● Tarefas
1/ Imprima, do texto apresentado, tudo o que vai de "Caminham pelas ruas, evitam" até "aterrado noutro continente.".
2/ Responda, com base no texto apresentado, às perguntas seguintes:
(a) O que arrasta a mulher na passadeira?
(b) Que data aparece no texto?
(c) Em torno de quem giram os filmes situados na Belle Époque?
3/ Traduza para inglês esta frase do texto apresentado: "Tenho visto uns filmes situados na Belle Époque."

● Texto apresentado
***

Caminham pelas ruas, evitam passar perto uns dos outros. Na passadeira, uma
mulher arrasta um cão minúsculo. Chega ao outro passeio como se tivesse
aterrado noutro continente.
sexta-feira, 24 de abril de 2020
Se um deus ex-machina
Tenho visto uns filmes situados na Belle Époque. Ainda hoje a designação faz revirar os olhos a quem
tenha inclinação para os revirar, pois isto de os fazer andar à volta não é
coisa de toda a gente. Começo a afastar-me do tema. Voltando aos filmes. Giram
em torno de gangsters e prostitutas ou de outro tipo de gente que não seria
recomendável frequentar. Não é uma avaliação moral, apenas uma constatação dada
pelo estado de confinamento que até um simples narrador está sujeito. É também
prova de escassez de assuntos e isto é um drama. A oferta de temas contraiu-se
fortemente e uma pessoa fica a olhar para o monitor à espera que um tema lhe
caia em cima, que um deus ex-machina
a salve. Nada. Sempre posso falar do friso das orquídeas, descrever-lhes a cor,
o número de flores por planta, mas a tudo isso falta acção. Nenhuma delas se predispôs
a ser heroína, a encetar uma peripécia que me incendeie a imaginação.

***

● Material fornecido

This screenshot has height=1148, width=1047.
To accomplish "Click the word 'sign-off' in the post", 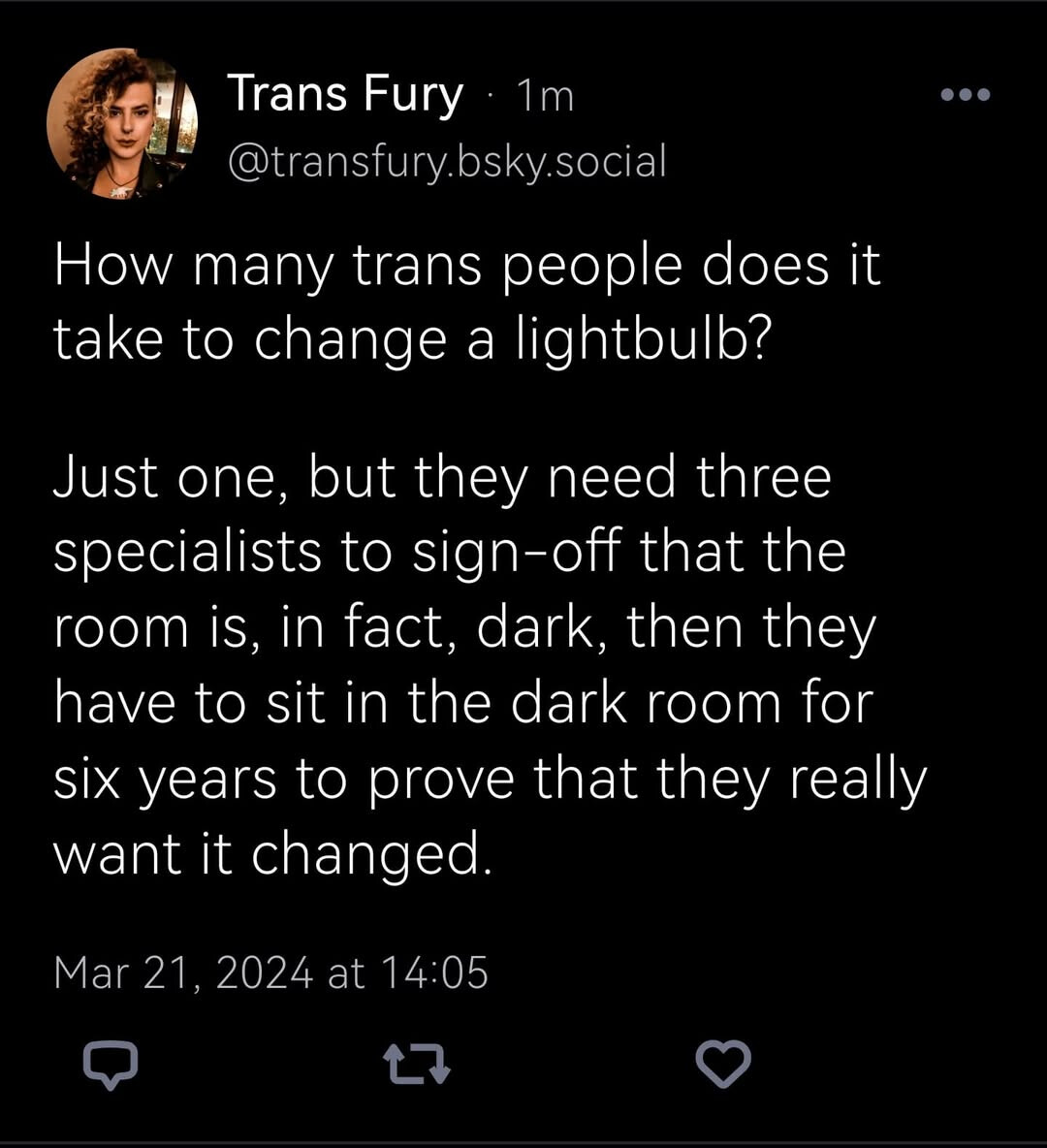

***

● Respostas
1/
Caminham pelas ruas, evitam passar perto uns dos outros. Na passadeira, uma
mulher arrasta um cão minúsculo. Chega ao outro passeio como se tivesse
aterrado noutro continente.

2/
(a) Um cão minúsculo.
(b) Sexta-feira, 24 de abril de 2020.
(c) Em torno de gangsters e prostitutas ou de outro tipo de gente que não seria recomendável frequentar.

3/ I have been watching some films set in the Belle Époque.